1 We believe there are two fundamental factors in creating a successful and socially beneficial vacation: slow travel and placing value on local knowledge. All our guides on treks in the hills are local herdsmen (yadavs) or farmers; they not only know the best routes and the food and medicinal uses of every plant and tree, but also whether it is worth a diversion to see a leopard footprint, to bypass a village where private ceremony is taking place or drop in on one where a baby welcoming party will enjoy the presence of some extra guests. It enables real relationships to be established between guests and host nationals. We ensure that there are multiple languages speakers on all our tours to avoid cultural faux pas and to enrich the exchanges between everyone. Our guides ensures that same villages are not visited by foreigners more than once in any month and that all supplies are brought along so no strain is put on the local resources. We encourage guests to bring small but useful presents; jumpers or shawls for children (central Indian winter nights can be bitterly cold) and fresh fruit and vegetable for longer stays (50% of Indian people do not even eat one fully balance meal a day).

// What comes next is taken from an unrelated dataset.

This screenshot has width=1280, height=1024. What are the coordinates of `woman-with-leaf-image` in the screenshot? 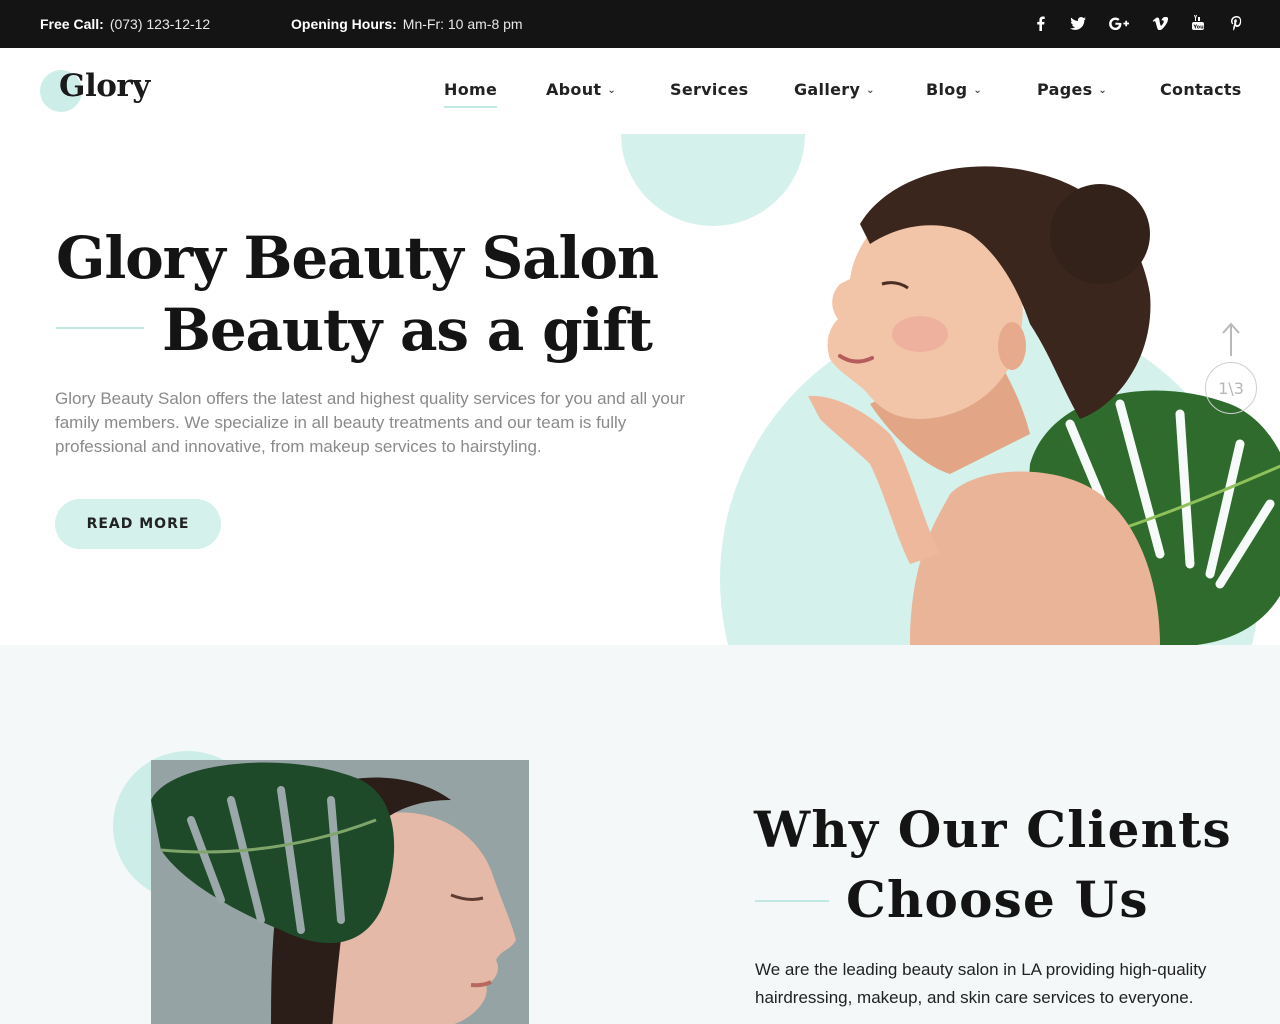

2 All our accommodation providers employ the vast majority of their staff from local villages and encourage the learning of English, interaction with guests and opportunities for promotion. The also support the education of the children of their staff and their health needs.
3 We are associated with Aakanksha School in Raipur (Chhattisgarh), an extraordinary institution that helps under-privileged children with special needs reach their full potential. This non-profit making organisation teaches children basic self-help and vocational skills, helping them fit more easily into society, and where possible finds them work placements. It has an outreach project that works both to assist families with special needs children in rural areas, and to educate villagers in an attempt to challenge prejudice. We not only helps the institution financially but one of our founder members, works there as a volunteer. We encourage any guests who have some time in Raipur to visit the school.